The University of St. Thomas School of Engineering has formed the Center for Optimized Autonomy and Control (COACo).  The mission of this organization is to provide innovative applied learning opportunities for students in Engineering and Software disciplines, where they can build operational systems, deploy them on focused use cases, and engage responsibly with community efforts (both locally and globally) to create technology solutions for the common good. 

The first operational system this Center is building focuses on Precision Agriculture.  Precision Agriculture is a crop-production management concept based on implementing modern information technologies such as GPS (Global Positioning Systems), Remote Sensing Technology and GIS (Geographic Information Systems).  Precision Agriculture is characterized as the precise application of agricultural inputs for crop growth considering relevant factors such as:  available light, soil, weather and crop management practices. The implementation of this methodology is site-specific and provides a basis for sustainable agriculture with long term financial and cultural benefits.

The Precision Agriculture Enterprise Concept Project is intended to define, develop, prototype and refine the tools and methodologies necessary to infuse enterprise level information technology, sophisticated, miniaturized, autonomous remote sensing platforms, and in-situ controls with existing farm machinery to produce best quality agricultural products using a sustainable methodology to revitalize the farm land that produces the product. The project will introduce the technology in a manner that does not require the agronomist to become an IT professional, UAV (Unmanned Airborne Vehicle) pilot, remote sensor operator or data analyst.

The goals of this project are to integrate small Unmanned Airborne Vehicles (sUAVs), a multi-rotor helicopter platform (multi-copter), multi spectral cameras, and crawling robots for collecting earth samples and taking measurements below the crop canopy.  The required land based sensors for such a system include a wireless network for sUAV communication as well as ground based sensors to monitor weather conditions, incident sunlight, precipitation and ground moisture.  The team will integrate weather, light and soil information in-situ (in the field) and correlate that data with other internet-based climate information in order to provide focused tracking of field and crop conditions.

The UST team is currently working to implement the first generation combined testbed, and use this system for practical applications in agriculture. The project will afford our students hands on experience in learning how to build, interconnect, operate, and refine these highly integrated systems.  Necessary hardware components have been acquired, a technical roadmap of goals and sub-projects has been established, and system design documents (including Project Plan, and Data Dictionary) have been defined.  The team is currently seeking grant funding to support this work.
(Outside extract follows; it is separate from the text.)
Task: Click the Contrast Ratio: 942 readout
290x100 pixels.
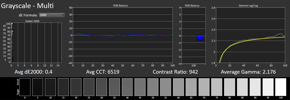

Part of this work centers on integrating multispectral cameras into sUAV and multi-copter platforms.  A multi spectral image produced using a Tetracam Micro camera can be processed ton compute the NDVI (Normalized Difference Vegetation Index).  Green areas have strong photosynthesis and are growing well and unstressed.  Magenta areas (snow, concrete, asphalt) indicate no photosynthesis.

Progress to date: The Tetracam has been integrated into the flight control system and is sharing a common GPS.  Way point navigation has been achieved and high resolution, near IR images are recorded at a rate of one per six seconds. These images are analyzed off line to assess the level of plant activity and to identify any regions of pathology for further investigation using ground based unmanned platforms (vehicles) prior to alerting the agronomist or farmer.

 

 

Keywords: precision agriculture, sAUV, big data, multi spectral imagery.